Automatic differentiation

In the following sections we look at various probabilistic computations, and how they are supported by the probabilistic representations introduced in preceding sections.

Tip

Take home message of the next few sections: use a Random object whenever you want to do something clever with a random variable, such as marginalize it out, condition it on future observations, or compute a gradient with respect to it. Otherwise use a basic value.

We begin with differentiation.

Consider a scalar function $f:\mathbb{R}^D \rightarrow \mathbb{R}$. We are interested in evaluating its gradient $\nabla f(x)$ at a given point $x \in \mathbb{R}^D$.

Typically, a gradient is computed for the purpose of a gradient-based Markov kernel—such as a Langevin or Hamiltonian kernel—and $f$ is a log-likelihood function: $$f(x):=\log p(y\mid x),$$ or a log-prior density function: $$f(x) := \log p(x),$$ or a log-posterior density function: $$f(x) := \log p(x \mid y).$$

The idea of automatic differentiation is to evaluate $\nabla f(x)$ given only a program that implements $f$. To do so, Birch implements reverse-mode automatic differentiation, with optimizations for common subexpressions, which happens to be important for computing derivatives through Bayesian updates.

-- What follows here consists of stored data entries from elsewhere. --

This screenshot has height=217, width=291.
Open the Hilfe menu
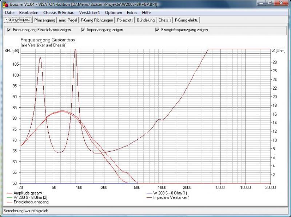146,12
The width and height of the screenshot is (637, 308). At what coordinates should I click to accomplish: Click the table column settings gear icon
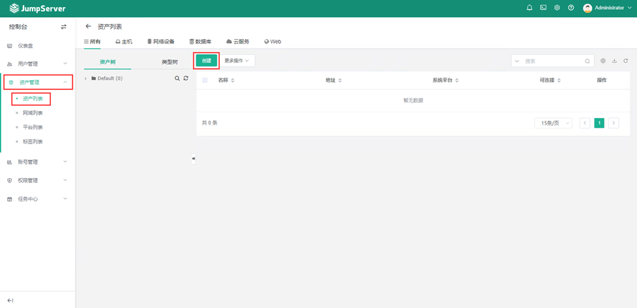603,61
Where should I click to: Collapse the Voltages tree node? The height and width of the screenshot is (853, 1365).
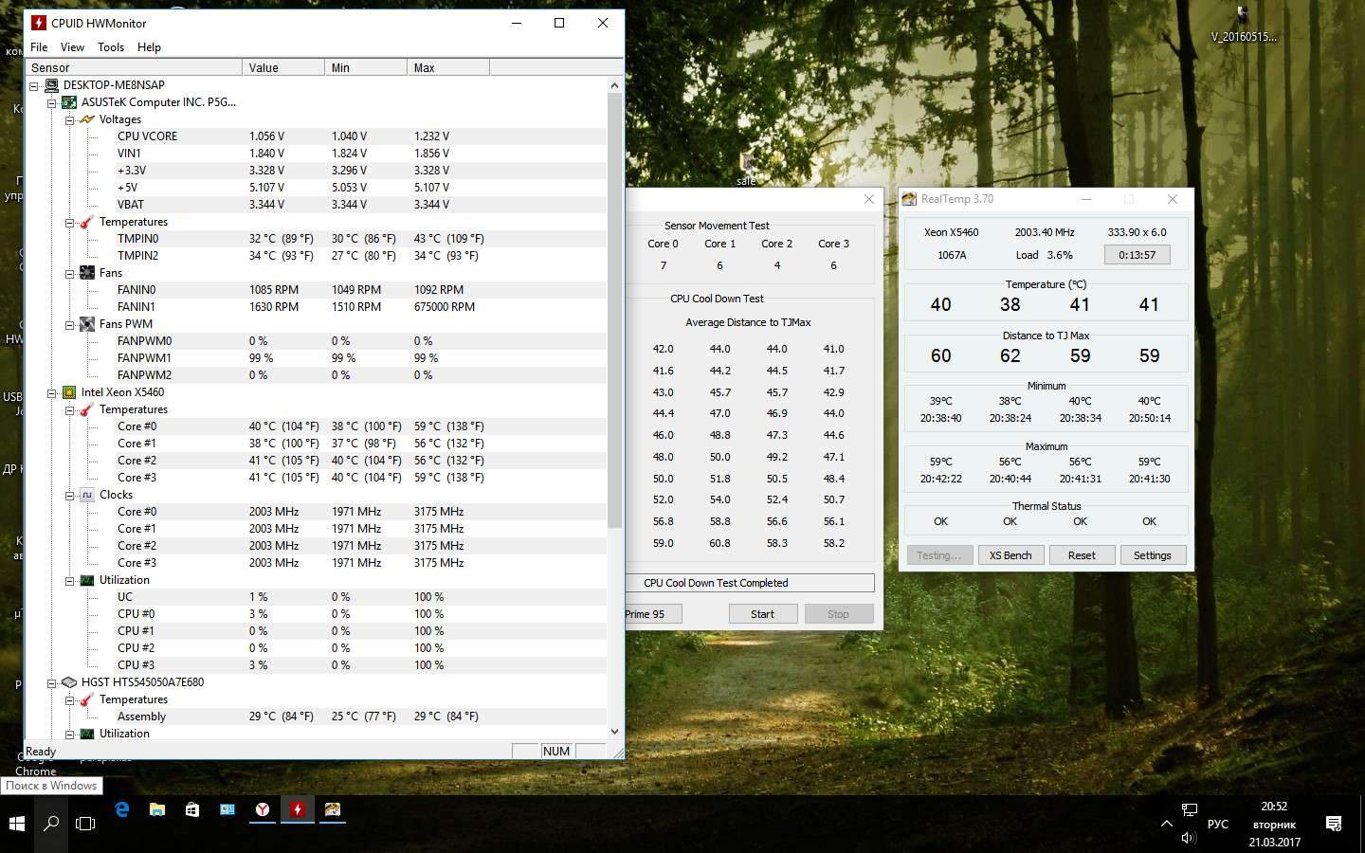click(x=69, y=120)
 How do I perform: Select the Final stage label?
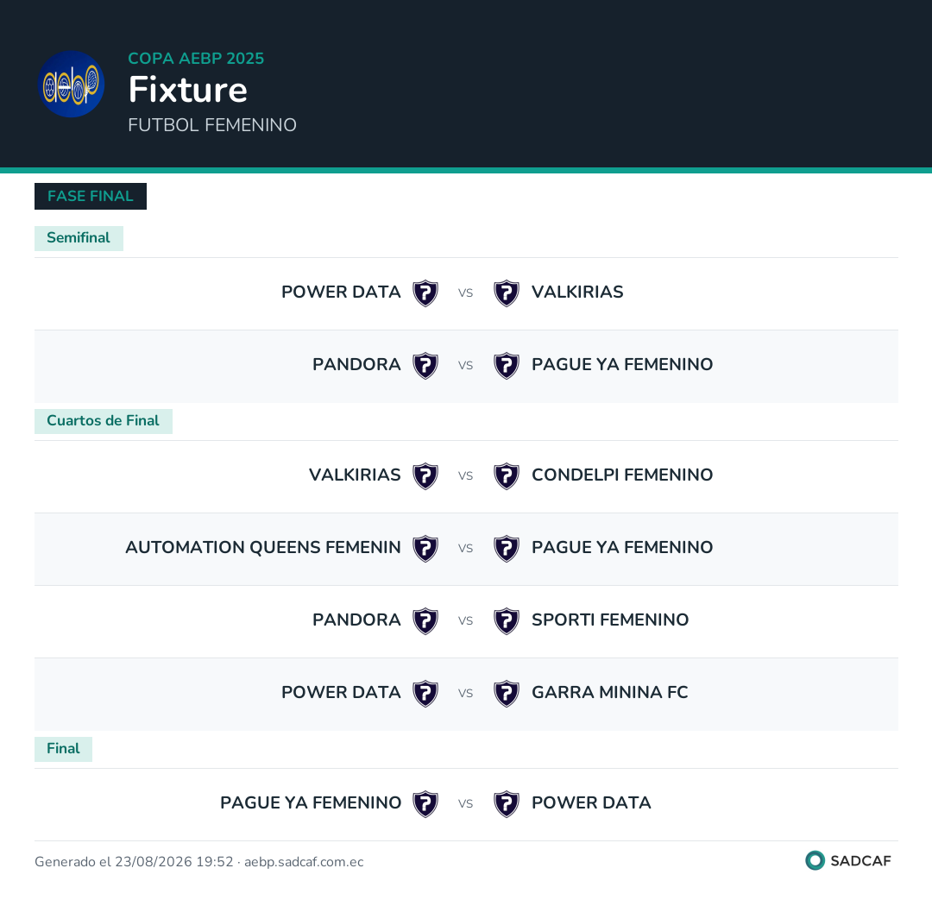63,749
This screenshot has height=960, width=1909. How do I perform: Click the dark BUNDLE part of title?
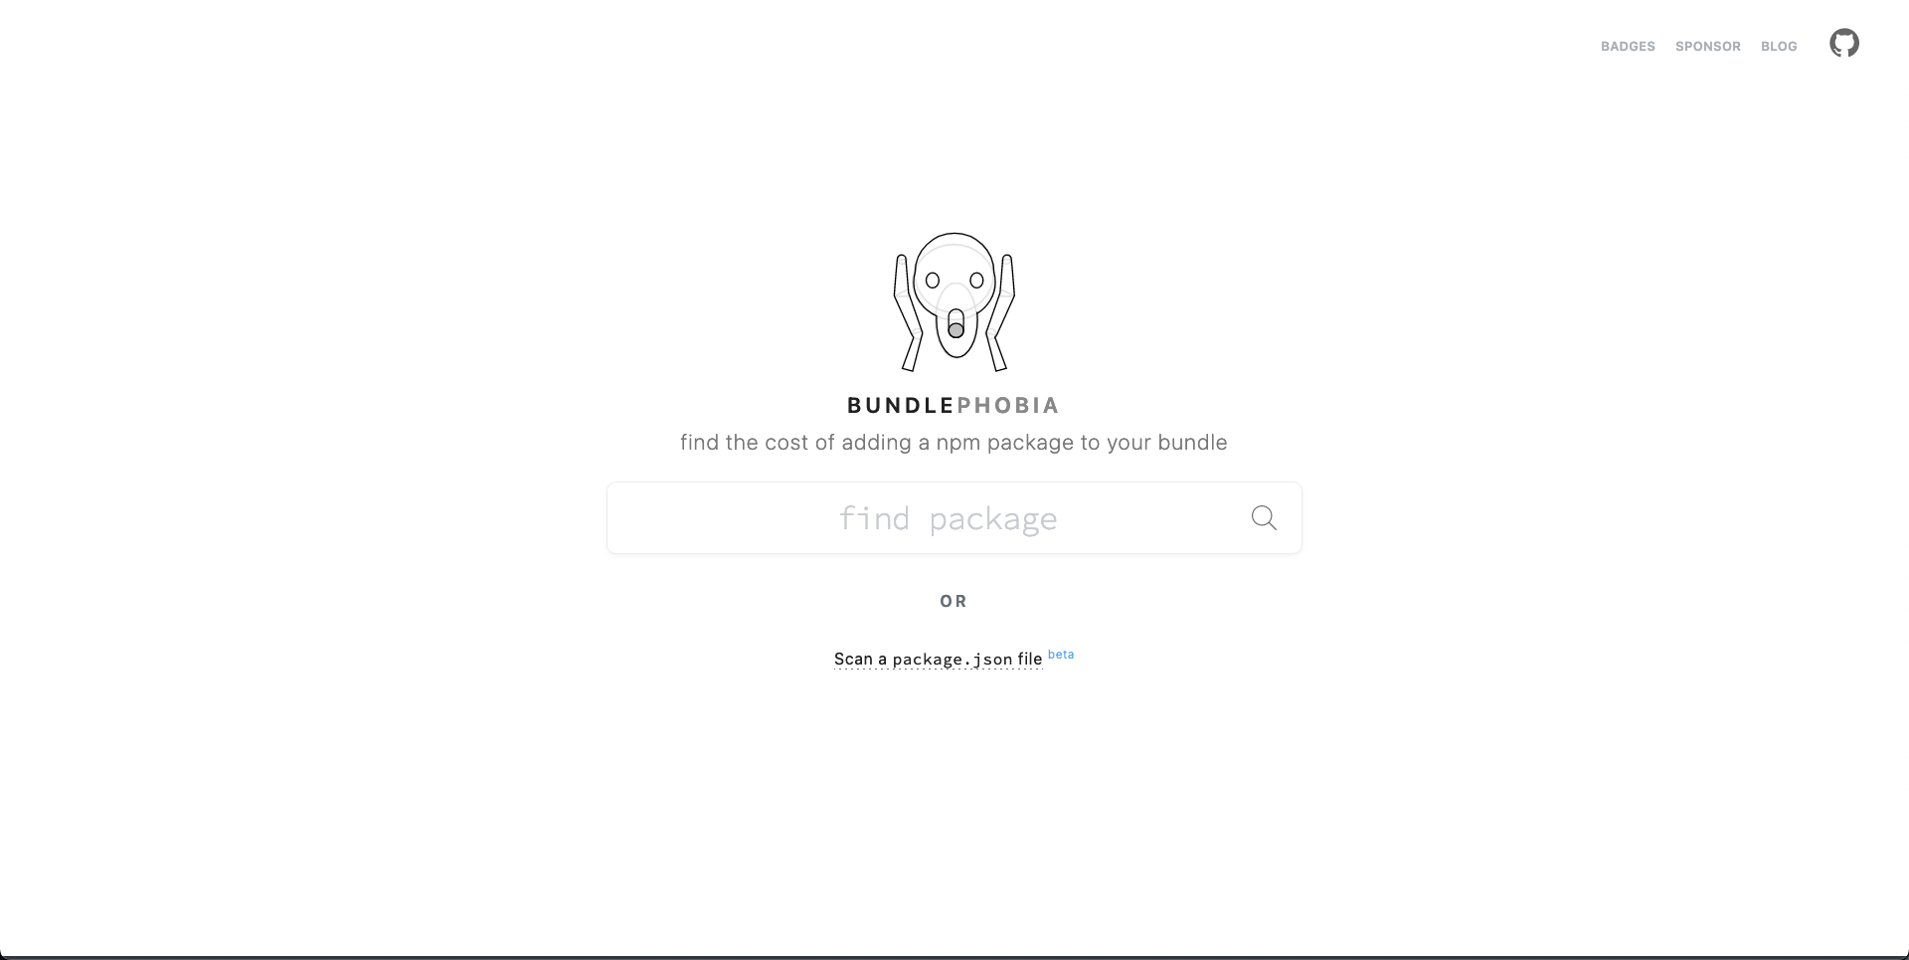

The use of this algorithm is described in the documentation of the Expression class. Our focus here, however, is not to explain how a gradient can be computed—that is typically done by inference methods—but rather how one writes a model to facilitate its use.

Automatic differentiation is applied to an Expression<Real> object, which represents the function $f$, and the gradient is computed with respect to all Random objects that occur in the expression, which represent the argument $x$. To enable, say, a gradient-based Markov kernel to be applied to a random variable, it is only necessary to represent that random variable using a Random object, and to associate it with a distribution using the assume (~) operator.

Once the value() member function is called on a Random object, it is considered constant for the purposes of automatic differentiation.